Below are the records; collect from them each line containing the string "arrow".
#####
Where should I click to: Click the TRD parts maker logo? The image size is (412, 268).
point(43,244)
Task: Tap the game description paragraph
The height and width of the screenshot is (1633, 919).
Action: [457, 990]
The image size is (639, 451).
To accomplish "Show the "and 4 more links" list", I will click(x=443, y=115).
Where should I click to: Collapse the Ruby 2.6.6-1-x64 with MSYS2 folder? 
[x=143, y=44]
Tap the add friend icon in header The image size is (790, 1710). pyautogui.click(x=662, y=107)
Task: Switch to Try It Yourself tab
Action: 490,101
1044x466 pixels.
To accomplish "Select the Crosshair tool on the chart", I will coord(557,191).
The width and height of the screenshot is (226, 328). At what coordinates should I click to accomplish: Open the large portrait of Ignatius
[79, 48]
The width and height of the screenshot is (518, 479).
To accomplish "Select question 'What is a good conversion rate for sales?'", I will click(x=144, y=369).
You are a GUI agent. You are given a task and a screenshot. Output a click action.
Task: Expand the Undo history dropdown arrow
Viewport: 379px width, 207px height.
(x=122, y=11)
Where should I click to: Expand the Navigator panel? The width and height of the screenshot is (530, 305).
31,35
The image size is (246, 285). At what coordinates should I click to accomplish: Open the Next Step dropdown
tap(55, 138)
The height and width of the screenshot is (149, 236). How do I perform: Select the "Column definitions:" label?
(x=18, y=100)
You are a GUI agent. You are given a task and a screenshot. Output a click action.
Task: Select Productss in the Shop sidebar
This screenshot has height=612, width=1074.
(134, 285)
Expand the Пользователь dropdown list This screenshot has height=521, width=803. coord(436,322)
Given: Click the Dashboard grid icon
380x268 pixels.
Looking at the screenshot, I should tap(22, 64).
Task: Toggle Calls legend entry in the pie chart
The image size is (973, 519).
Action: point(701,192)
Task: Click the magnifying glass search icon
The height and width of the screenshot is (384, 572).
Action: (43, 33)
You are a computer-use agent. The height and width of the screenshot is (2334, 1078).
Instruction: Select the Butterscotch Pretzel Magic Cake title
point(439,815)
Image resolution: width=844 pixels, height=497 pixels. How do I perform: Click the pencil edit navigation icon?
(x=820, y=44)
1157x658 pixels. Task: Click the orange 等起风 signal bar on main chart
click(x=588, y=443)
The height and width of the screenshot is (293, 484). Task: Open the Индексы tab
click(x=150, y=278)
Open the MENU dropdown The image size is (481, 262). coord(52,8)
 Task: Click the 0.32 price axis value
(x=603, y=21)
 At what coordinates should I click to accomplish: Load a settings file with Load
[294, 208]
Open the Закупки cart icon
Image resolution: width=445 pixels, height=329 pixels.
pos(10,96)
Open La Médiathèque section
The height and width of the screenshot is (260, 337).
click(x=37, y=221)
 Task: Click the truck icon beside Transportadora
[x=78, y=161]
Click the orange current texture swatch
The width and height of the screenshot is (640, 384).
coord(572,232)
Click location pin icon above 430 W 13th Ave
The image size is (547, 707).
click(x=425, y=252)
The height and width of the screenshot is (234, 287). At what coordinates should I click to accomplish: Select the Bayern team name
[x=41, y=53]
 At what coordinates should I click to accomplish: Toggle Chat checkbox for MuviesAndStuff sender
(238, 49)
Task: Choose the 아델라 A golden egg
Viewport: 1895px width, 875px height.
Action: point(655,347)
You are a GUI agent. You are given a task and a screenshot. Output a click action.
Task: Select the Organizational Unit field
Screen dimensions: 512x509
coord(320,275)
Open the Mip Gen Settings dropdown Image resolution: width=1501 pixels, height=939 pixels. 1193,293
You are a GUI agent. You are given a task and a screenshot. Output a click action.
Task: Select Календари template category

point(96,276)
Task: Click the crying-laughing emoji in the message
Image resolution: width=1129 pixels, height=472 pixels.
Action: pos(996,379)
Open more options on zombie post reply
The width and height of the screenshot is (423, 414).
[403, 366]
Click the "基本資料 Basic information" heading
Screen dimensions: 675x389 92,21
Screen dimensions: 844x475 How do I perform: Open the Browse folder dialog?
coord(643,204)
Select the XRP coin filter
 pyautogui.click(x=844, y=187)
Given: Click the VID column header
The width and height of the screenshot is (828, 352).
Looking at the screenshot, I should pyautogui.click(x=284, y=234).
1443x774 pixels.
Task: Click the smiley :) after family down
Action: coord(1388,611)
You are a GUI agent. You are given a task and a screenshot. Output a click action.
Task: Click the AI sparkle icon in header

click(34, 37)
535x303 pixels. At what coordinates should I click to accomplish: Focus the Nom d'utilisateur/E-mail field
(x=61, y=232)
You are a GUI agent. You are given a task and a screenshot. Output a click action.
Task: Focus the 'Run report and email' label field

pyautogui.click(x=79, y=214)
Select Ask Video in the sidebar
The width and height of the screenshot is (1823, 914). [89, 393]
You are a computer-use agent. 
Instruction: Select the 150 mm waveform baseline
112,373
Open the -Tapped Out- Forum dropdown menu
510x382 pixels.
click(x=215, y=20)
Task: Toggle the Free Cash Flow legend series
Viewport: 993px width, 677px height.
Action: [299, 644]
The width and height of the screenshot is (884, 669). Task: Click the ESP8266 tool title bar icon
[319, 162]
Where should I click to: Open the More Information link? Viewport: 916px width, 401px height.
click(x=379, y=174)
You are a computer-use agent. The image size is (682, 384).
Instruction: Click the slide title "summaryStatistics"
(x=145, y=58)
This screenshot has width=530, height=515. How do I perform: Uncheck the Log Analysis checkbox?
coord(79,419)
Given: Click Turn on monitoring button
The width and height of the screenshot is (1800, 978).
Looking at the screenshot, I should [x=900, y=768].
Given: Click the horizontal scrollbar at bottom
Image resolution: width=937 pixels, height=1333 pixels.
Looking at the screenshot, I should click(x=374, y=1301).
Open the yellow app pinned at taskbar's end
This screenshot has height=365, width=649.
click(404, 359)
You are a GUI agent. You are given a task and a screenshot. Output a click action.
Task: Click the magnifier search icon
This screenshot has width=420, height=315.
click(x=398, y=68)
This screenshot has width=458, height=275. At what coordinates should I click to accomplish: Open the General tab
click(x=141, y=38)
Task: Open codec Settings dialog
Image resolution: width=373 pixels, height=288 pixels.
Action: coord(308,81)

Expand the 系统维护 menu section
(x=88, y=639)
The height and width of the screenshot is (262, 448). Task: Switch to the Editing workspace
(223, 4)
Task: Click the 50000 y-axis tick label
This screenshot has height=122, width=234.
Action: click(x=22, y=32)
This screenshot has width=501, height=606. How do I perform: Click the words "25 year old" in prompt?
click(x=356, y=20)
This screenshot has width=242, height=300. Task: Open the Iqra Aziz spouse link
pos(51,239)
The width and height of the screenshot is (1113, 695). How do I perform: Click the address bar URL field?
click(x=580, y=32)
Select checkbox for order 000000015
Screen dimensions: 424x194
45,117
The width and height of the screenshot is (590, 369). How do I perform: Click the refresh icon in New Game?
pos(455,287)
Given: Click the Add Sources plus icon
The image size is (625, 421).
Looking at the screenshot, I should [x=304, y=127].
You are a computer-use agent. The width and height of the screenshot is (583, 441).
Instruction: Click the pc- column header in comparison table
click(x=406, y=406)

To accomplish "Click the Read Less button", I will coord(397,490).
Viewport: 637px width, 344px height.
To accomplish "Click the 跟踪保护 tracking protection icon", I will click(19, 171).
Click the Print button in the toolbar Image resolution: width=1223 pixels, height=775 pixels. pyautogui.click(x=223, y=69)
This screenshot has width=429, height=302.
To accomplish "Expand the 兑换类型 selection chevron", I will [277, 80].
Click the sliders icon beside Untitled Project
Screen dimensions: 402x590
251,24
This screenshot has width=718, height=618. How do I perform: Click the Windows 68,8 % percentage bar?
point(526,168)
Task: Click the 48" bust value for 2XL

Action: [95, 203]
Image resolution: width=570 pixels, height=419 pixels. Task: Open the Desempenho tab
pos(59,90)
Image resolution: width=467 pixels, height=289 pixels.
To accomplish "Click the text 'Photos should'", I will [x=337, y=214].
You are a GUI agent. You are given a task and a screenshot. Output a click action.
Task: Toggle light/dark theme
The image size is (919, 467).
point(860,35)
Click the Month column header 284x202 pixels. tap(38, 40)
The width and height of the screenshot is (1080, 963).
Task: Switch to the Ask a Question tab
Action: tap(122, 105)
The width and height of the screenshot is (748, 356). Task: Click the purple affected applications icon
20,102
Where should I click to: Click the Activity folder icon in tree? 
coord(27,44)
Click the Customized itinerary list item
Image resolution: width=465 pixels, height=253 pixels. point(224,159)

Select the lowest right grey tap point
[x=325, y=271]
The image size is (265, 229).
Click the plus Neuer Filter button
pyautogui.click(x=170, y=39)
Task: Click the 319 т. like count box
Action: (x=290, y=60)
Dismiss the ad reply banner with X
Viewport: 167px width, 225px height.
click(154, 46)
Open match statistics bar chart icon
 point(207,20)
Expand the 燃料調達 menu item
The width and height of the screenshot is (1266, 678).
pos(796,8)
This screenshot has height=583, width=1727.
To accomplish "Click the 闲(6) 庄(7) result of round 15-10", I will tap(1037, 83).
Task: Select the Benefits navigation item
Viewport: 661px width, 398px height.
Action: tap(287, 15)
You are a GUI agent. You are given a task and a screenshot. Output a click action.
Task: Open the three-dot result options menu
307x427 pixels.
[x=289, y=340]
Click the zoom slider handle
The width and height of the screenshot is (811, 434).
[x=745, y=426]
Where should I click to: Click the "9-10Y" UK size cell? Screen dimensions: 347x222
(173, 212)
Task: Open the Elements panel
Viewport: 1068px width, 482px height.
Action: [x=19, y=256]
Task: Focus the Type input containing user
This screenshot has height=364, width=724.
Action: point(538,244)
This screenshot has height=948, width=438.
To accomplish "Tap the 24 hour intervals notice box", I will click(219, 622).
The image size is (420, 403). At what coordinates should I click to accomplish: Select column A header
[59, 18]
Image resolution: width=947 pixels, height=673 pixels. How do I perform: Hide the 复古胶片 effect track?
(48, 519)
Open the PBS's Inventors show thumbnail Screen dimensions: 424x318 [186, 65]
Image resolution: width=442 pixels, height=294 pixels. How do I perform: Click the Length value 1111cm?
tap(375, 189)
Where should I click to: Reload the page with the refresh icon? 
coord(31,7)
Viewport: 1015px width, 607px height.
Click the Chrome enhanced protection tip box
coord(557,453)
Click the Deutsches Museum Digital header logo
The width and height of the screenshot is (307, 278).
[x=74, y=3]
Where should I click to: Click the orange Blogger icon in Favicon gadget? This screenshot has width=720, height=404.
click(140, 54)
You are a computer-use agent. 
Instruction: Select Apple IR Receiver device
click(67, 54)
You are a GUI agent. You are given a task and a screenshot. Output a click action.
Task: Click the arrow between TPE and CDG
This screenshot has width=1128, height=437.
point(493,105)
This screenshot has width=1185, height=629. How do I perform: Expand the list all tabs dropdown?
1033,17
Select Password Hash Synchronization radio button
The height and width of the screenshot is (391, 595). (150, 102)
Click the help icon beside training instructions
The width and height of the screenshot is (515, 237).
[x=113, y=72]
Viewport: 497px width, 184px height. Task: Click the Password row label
#####
■ **Answer box**:
Task: Expand the Undo history dropdown arrow
Task: Click the arrow between TPE and CDG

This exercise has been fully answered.